“Arab leaders on Thursday urged a swift and peaceful solution to the crisis in Syria at a landmark summit in Baghdad, with Iraq’s premier warning that arming rival camps there would lead to a “proxy war.” Nuri al-Maliki’s remarks highlighted the split in the Arab League, with hardliners Qatar and Saudi Arabia calling for Assad to step down and for rebels opposing his regime to be supplied with weapons, while others including Iraq are pushing for political reconciliation. Qatar and Saudi Arabia were among Gulf countries that largely snubbed the summit, with the two countries only sending envoys to the first Arab meet to be held in the Iraqi capital in more than 20 years. Doha said its decision was a “message” to Iraq………..”
Possibly the Iraqis and the real situation on the ground in Syria may have pushed the Arab League to come out against foreign intervention. The Syrian opposition, no matter how much of the population it represents, seems unable to coordinate let alone unify. The nominal leaders of the SNC are now purely symbolic ambassadors of anti-regime forces. It is the various armed groups that call the shots inside Syria and they are even more divided than ever.
Baghdad also represented its own message to the summit: where else are the consequences of Western intervention and liberation more dramatic than in Iraq? Then the leaders meeting in Western-liberated Iraq also had “Western-liberated” Libya in mind, where small battles rage every day between militias in different cities of the country. They know that Libya was liberated by NATO, not by the rebels nor by Qatar or the UAE who between them don’t have enough citizens to from a medium-sized army.
As for Qatar sending a “message to Iraq”: with all respect, some of our GCC regimes are silly, nearly absurd, in fact ridiculous (and I am not talking about Bahrain only although that regime is the mot ridiculous). Qatar probably has a couple of hundred thousand citizens (and a lot more temporary foreign laborers), and yet it is sending ‘messages’ right and left.
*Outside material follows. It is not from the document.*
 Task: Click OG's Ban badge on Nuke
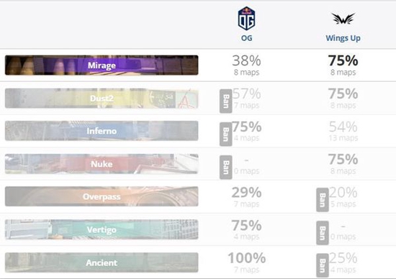226,168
The only country that the Qatar potentates have to truly fear is Saudi Arabia which tried at least once (late 1990s) to overthrow its current emir through yet another coup. Qatar probably needs to send a “message” toward Riyadh, if anywhere. Brotherly, or is it sisterly, Saudi Wahhabi tanks are as close to Doha as they were to Manama a year ago. They may have been defeated by the Huthis in Yemen, but the road to Doha is smooth with no ragtag Huthis to stop them.